With these types of operations jobs, managers utilize technology, assess process, and utilize people to form an overall marketing operations management strategy. Companies focused on marketing increasingly use marketing operations management to improve the efficiency and performance of marketing departments and initiatives undertaken by those departments.
Job Duties
As a marketing operations manager, you basically oversee the entire marketing department as a sort of micro-business, where you streamline and make the department's processes and systems efficient and effective so that excellent performance is consistently achieved. You may also develop new processes to achieve higher revenues and to reduce waste.
- Make sure objectives and execution work together.
If you have any changes in marketing objectives for your department, this means that your communications must also change. Those in your department need to know any changes that have occurred as far as new market trends, competition, or market share.
- Create a central location to store data on past failures and successes in your marketing.
This will allow your staff to see what has happened in the past and what has succeeded and failed, so that previous mistakes are not repeated and previous successes are built upon.
Becoming a Marketing Operations Manager
When you begin, you will usually first need a bachelor's degree in business or a related field. Many operations manager jobs, at least at present, are being created as this return on investment is needed, and so it may be that you will simply be promoted from another marketing manager position into an operations manager job when the time is right. However, if you have had five or six years of relevant marketing experience, and have the requisite business degree, many companies are now looking to really focus their marketing departments' operations as a means to save money, especially with the recent economic downturn.
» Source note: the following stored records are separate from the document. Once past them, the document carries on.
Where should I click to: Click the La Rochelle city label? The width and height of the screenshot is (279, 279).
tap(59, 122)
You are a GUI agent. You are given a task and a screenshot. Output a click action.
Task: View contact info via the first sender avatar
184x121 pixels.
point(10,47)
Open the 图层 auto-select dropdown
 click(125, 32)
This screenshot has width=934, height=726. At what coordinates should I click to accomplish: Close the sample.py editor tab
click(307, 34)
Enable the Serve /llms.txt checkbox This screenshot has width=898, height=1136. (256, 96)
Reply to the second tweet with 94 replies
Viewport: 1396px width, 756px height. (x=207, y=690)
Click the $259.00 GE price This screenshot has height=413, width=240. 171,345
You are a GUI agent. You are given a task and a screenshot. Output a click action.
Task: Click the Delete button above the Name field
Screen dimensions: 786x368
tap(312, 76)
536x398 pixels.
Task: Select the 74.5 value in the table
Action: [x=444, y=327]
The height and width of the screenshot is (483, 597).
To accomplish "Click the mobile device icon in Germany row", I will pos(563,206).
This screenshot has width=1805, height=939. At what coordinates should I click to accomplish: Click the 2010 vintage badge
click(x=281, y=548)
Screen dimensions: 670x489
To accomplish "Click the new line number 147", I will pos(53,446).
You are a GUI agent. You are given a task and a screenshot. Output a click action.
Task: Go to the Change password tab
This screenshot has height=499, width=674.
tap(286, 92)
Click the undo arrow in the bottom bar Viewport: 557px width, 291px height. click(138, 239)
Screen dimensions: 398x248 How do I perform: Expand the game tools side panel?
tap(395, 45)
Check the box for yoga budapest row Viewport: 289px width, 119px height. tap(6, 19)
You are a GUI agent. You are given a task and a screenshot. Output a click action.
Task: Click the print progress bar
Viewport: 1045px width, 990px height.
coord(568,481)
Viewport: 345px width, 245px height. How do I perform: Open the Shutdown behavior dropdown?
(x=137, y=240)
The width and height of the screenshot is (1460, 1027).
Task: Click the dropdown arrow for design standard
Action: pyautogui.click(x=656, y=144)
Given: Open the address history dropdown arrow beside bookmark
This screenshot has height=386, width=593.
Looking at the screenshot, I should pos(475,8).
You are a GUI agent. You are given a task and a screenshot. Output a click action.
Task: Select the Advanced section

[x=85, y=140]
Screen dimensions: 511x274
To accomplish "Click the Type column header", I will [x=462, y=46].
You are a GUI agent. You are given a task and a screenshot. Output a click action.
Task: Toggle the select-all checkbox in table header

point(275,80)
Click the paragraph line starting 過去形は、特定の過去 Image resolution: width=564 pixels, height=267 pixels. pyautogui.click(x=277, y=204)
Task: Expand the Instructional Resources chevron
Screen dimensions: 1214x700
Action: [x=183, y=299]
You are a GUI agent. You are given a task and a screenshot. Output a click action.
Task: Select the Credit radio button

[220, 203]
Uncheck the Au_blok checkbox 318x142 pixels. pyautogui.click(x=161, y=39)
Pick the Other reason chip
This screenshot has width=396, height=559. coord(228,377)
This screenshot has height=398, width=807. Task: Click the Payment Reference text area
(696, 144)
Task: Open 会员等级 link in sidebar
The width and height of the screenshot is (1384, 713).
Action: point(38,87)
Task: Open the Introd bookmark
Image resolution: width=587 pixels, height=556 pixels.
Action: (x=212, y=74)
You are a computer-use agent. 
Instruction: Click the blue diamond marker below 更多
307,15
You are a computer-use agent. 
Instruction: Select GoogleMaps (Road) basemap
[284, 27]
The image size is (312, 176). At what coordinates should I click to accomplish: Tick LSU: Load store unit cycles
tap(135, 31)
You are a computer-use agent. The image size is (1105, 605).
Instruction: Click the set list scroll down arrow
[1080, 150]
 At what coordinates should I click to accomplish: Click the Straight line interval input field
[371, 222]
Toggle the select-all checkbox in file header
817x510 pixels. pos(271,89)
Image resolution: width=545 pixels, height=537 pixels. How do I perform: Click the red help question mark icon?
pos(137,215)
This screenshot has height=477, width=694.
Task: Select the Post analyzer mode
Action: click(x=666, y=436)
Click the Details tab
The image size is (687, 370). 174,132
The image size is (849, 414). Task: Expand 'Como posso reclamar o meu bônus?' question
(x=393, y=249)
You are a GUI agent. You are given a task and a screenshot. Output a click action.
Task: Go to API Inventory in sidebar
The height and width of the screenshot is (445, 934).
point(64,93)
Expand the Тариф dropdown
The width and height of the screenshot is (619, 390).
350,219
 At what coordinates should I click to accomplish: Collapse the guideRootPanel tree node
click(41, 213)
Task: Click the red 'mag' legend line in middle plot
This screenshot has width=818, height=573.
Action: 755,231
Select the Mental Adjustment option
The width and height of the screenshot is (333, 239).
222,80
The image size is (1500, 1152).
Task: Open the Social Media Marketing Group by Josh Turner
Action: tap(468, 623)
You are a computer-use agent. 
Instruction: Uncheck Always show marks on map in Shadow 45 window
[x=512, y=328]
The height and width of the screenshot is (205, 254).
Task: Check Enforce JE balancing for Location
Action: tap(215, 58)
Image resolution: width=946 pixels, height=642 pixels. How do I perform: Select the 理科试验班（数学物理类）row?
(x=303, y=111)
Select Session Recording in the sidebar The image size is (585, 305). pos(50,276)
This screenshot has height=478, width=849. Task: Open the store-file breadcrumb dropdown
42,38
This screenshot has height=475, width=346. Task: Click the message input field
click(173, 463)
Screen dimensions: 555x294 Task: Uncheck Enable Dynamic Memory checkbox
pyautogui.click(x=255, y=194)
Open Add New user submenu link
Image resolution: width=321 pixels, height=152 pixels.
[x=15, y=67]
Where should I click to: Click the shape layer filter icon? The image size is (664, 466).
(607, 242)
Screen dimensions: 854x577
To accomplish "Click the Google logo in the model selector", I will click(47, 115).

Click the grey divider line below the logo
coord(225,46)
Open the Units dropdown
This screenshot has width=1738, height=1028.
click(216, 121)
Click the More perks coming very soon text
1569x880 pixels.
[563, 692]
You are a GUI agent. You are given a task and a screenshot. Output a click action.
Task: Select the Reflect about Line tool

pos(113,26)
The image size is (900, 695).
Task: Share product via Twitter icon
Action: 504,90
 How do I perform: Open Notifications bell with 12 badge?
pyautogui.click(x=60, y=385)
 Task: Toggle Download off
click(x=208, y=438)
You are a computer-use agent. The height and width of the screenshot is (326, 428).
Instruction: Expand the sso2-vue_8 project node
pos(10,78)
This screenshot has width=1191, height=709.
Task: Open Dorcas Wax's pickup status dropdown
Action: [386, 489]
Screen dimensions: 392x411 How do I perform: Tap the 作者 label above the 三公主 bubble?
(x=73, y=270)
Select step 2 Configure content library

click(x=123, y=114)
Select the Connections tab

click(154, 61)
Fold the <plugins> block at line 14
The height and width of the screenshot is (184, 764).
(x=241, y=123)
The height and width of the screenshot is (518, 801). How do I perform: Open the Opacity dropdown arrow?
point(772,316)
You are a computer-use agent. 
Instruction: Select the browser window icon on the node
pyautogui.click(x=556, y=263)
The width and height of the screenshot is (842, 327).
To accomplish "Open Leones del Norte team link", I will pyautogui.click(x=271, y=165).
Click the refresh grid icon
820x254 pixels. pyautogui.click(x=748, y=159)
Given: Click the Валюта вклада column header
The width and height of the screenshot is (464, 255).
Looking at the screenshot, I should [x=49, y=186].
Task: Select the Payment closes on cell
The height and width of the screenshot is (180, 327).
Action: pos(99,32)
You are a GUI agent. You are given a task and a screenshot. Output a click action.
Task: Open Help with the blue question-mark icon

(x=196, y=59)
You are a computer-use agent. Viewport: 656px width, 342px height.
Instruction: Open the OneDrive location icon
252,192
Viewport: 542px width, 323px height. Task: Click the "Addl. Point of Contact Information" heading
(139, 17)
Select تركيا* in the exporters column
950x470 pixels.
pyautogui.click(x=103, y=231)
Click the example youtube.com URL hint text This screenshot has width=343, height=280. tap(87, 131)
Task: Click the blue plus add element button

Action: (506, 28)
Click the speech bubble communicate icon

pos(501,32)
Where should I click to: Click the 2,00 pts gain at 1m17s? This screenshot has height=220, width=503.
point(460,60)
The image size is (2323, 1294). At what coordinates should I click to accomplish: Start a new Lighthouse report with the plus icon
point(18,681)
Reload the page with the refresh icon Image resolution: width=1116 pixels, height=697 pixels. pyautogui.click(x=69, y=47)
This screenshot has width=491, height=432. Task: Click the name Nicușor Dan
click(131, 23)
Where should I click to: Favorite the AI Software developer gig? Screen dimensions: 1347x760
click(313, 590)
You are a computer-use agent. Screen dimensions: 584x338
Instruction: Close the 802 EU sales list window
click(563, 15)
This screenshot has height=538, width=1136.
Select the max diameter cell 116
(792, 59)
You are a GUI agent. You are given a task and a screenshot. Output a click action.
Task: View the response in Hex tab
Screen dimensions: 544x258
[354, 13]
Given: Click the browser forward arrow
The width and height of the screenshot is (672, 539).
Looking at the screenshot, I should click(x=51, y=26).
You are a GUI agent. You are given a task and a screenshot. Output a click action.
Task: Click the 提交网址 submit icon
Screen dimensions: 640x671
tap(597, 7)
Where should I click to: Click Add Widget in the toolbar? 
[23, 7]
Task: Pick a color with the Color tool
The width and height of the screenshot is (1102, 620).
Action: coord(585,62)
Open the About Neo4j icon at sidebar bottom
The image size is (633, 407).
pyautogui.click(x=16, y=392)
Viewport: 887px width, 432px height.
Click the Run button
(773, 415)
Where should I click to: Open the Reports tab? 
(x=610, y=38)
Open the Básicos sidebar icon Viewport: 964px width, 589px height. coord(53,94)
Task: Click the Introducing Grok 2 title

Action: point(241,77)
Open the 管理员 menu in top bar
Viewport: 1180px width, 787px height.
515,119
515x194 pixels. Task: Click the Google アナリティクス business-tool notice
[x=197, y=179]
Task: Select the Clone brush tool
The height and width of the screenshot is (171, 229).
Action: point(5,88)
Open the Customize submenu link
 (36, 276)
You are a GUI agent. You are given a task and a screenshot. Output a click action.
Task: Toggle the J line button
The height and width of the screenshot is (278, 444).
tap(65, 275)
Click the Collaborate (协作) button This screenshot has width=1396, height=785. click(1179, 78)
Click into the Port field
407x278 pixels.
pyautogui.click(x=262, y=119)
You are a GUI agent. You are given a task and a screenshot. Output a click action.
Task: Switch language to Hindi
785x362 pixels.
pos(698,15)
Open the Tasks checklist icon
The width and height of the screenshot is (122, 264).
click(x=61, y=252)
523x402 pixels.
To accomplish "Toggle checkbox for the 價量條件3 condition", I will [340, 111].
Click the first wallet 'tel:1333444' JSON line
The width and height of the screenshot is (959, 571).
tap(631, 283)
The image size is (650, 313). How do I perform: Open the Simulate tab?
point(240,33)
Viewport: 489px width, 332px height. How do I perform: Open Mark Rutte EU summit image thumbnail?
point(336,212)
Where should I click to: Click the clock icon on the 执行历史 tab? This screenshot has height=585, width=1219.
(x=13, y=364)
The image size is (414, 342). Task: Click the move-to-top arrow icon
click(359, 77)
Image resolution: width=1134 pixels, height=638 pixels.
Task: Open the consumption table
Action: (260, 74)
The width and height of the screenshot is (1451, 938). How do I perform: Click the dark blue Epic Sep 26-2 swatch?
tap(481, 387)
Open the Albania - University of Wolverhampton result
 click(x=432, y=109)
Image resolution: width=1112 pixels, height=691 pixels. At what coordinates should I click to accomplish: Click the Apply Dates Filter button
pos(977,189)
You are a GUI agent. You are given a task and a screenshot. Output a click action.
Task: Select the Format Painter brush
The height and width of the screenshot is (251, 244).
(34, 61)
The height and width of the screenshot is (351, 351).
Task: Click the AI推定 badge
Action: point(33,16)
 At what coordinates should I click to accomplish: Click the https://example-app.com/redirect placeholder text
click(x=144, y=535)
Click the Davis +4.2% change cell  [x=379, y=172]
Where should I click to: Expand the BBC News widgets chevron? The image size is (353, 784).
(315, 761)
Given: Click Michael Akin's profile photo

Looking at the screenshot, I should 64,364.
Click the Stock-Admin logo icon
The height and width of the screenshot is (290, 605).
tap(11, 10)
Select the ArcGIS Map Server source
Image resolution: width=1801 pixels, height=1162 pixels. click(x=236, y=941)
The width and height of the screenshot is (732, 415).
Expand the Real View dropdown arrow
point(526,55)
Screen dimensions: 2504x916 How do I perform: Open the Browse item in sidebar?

Changes in Marketing Operations Management Jobs
In addition, because the Internet has become so central to marketing operations in general, especially in recent years (about the past decade), the marketing operations manager really has great resources available to him or her to make sure the marketing team overall stays in contact with each other and does not duplicate each other's efforts or make mistakes someone else has already made and could advise others on. It is therefore up to the marketing manager to make sure that staff stays in continual contact with each other so as to streamline the processes as much as possible.
- Organizing Efforts
Because many businesses are nationwide or even global, oftentimes, marketing processes can be streamlined so as to cover different sectors all at once. What does this mean? Previously, if a business's marketing assets were in Georgia and a company needed to access that information in Los Angeles, this could be very difficult. However, by streamlining the process and putting all of this valuable information in a repository that everyone can access (such as through a Web server), this both streamlines the process so as to make it faster and makes it less costly to get the information, too
Because a company's marketing plan can include many different ways to market besides the traditional venues, such as Internet resources like blogging, it is a marketing operations manager's job to decide which marketing strategies can be included in the marketing program. In most cases, it's not going to be a good idea to focus on just one or two traditional venues to the exclusion of some of the more broad-reaching, Internet-based technologies that can be even cheaper to use and more effective than traditional venues.
Freedom to Experiment
With all of this talk about streamlining processes and making sure your marketing efforts have a return on investment, it is still a marketing operations manager's job to make sure the team itself has the freedom to think in new ways, outside the box, so to speak, without worry of repercussion because it is going to cost too much to experiment.
Other Necessary Skills
Because you will be working to basically organize your team to work at its most efficient, you need to oversee your budget and make sure that it is used most efficiently. You will have to make sure your team knows each individual's role and to allocate work among your team members, again, making sure that efficiency remains the main focus, along with getting the job done right and maintaining creativity.
This requires good management skills in general. You are going to have to be able to resolve conflicts among your team as necessary, and you are going to have to be able to work well with people to see whether certain areas may be lacking and need to be bolstered.
Looking for Work
There are a variety of marketing operations jobs available on the Internet at various job sites. It should be quite easy to find one in your location in your area of expertise, as long as you have the necessary experience.
Outlook and Compensation
Compensation for operations management jobs varies by experience, sector, and location, but in general, these types of jobs paid about $80,000 a year as of 2007.